_What the exercise asks:_
Transcribe, word for word, every line from the one containing "You are a computer-use" through the final line of the records, and omit the pictures.

##### Working data

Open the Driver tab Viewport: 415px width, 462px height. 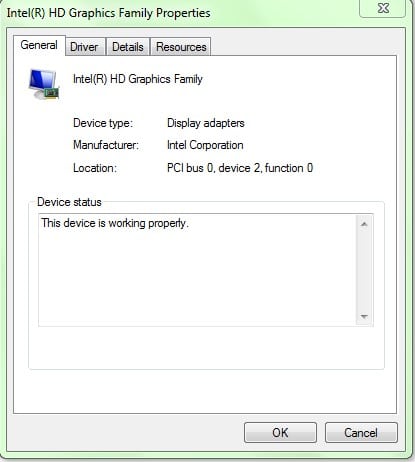(x=84, y=47)
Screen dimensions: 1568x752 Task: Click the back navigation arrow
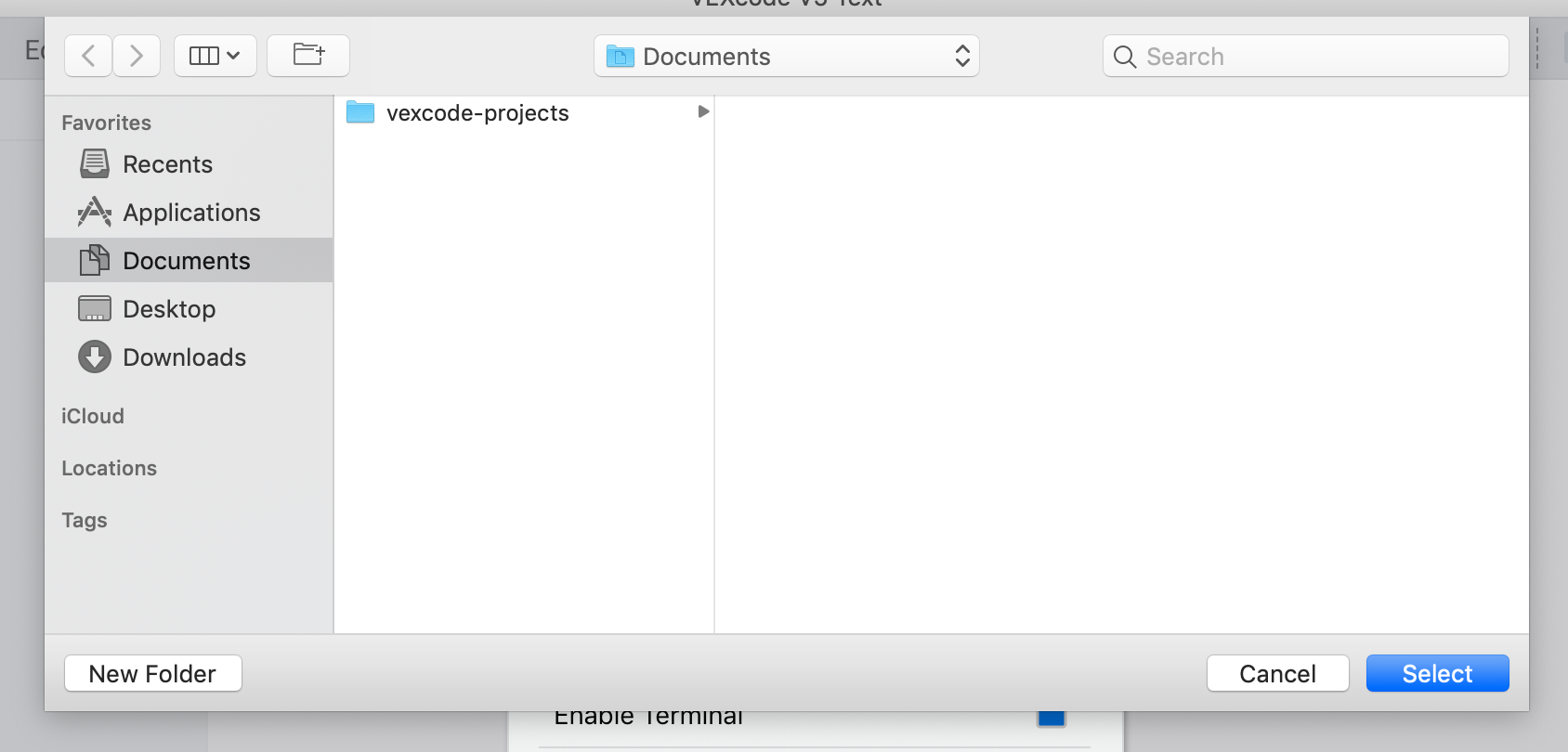click(88, 56)
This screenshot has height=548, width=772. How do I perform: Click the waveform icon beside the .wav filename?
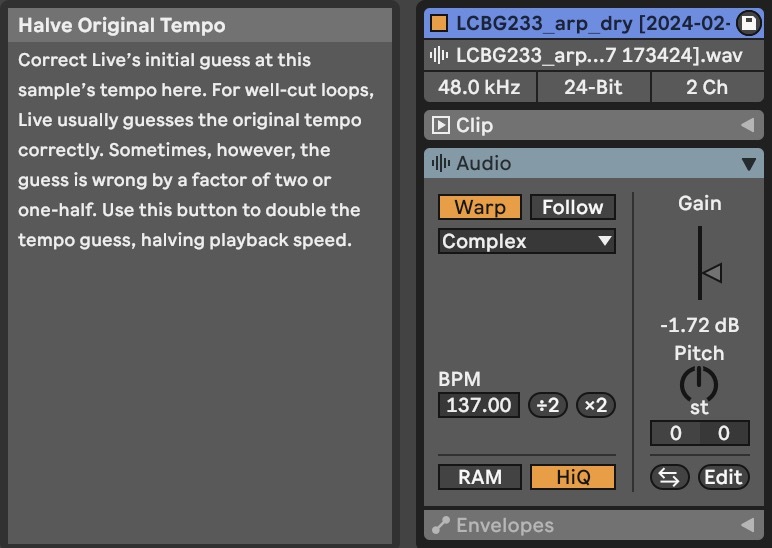pos(438,56)
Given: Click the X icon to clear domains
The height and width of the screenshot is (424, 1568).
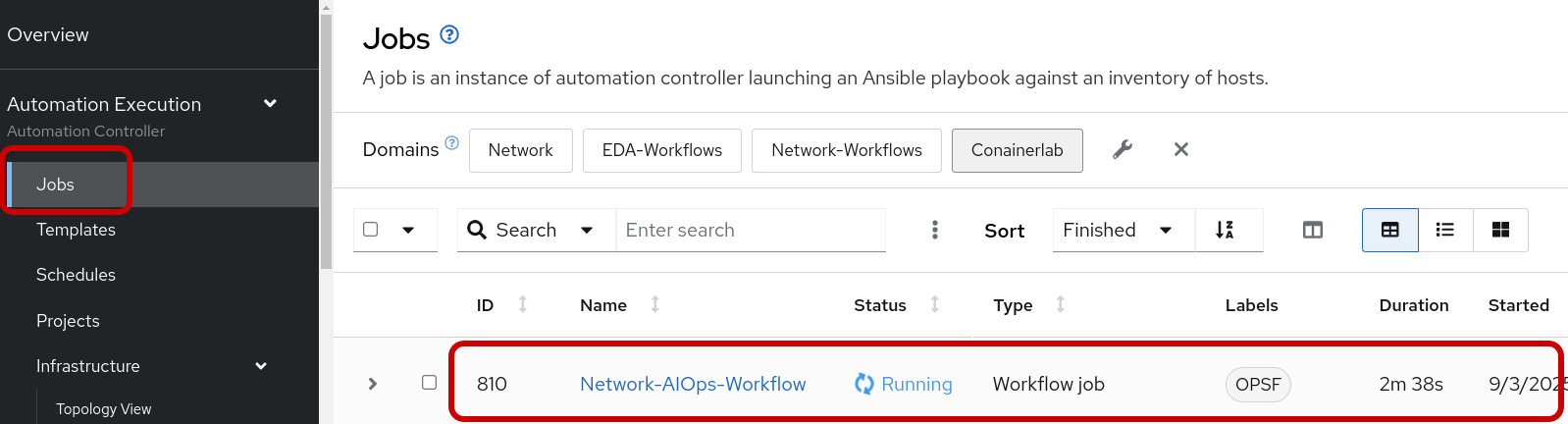Looking at the screenshot, I should (1181, 149).
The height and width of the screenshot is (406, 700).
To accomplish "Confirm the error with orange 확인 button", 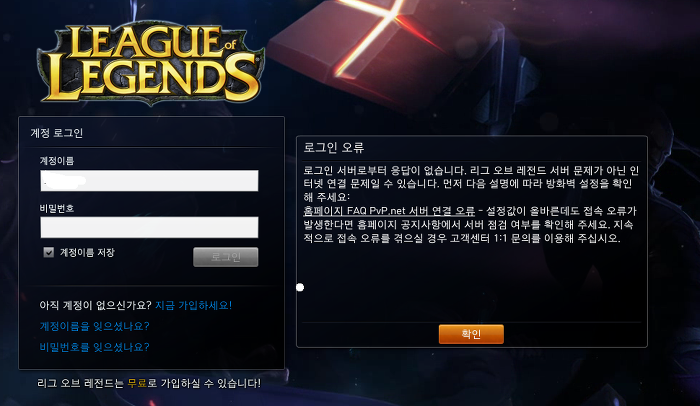I will tap(471, 334).

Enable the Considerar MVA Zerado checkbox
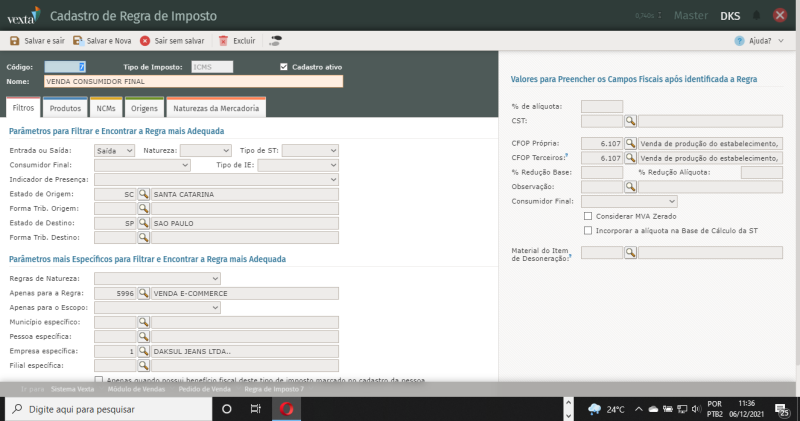(587, 215)
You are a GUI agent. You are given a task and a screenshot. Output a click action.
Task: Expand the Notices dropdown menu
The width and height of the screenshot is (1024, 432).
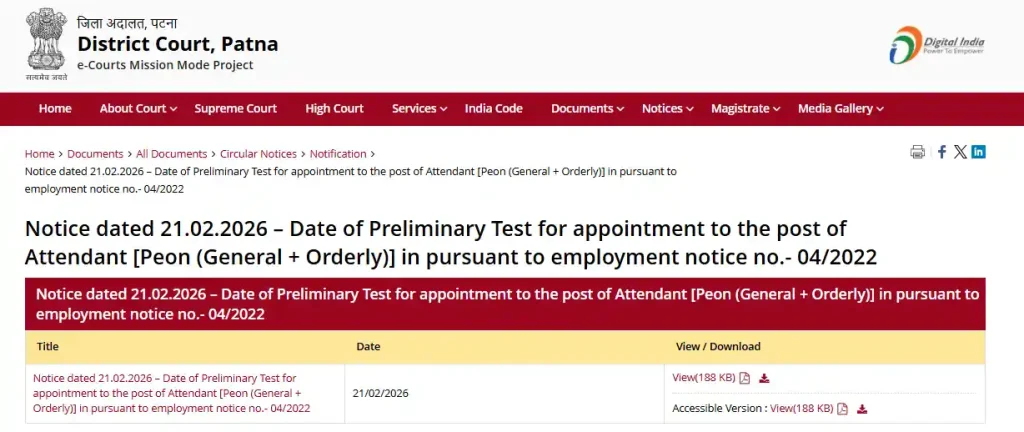coord(668,108)
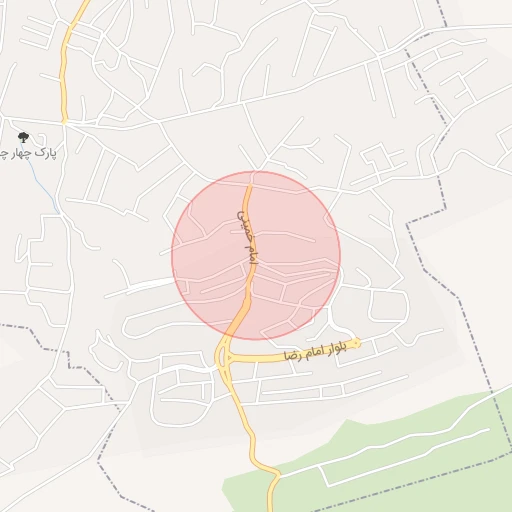The height and width of the screenshot is (512, 512).
Task: Click the park tree icon marker
Action: (23, 137)
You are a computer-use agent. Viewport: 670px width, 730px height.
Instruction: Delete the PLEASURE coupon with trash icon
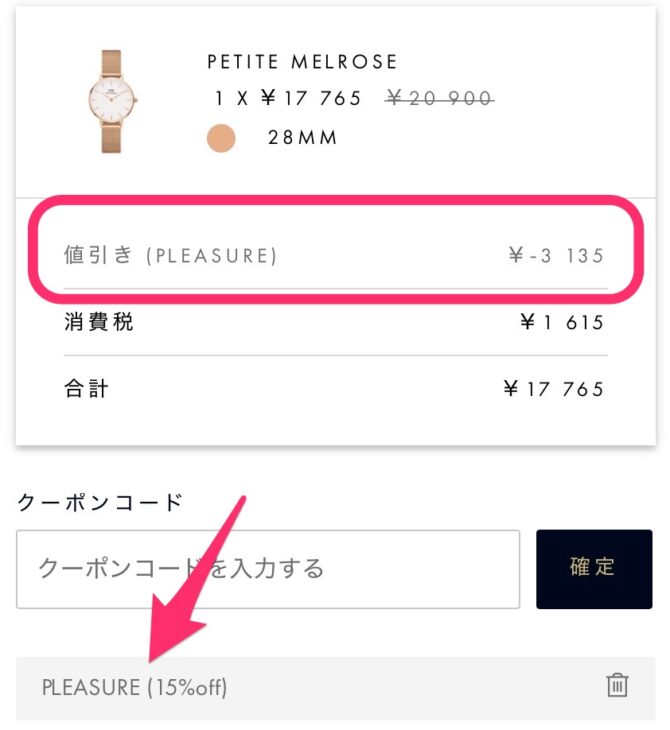coord(618,686)
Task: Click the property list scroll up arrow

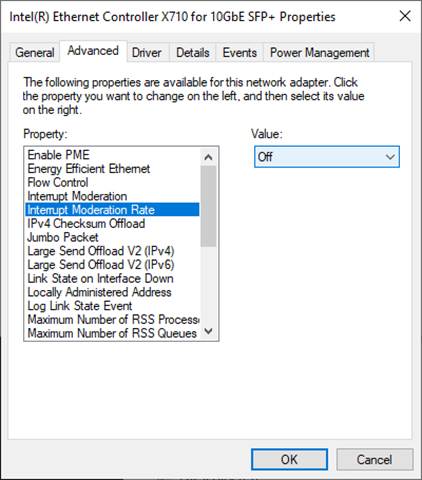Action: (x=208, y=157)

##########

_Task solution:_
You are a computer-use agent. Viewport: 670px width, 730px height.
Instruction: Delete the PLEASURE coupon with trash icon
coord(618,686)
Task: Click the property list scroll up arrow

Action: (x=208, y=157)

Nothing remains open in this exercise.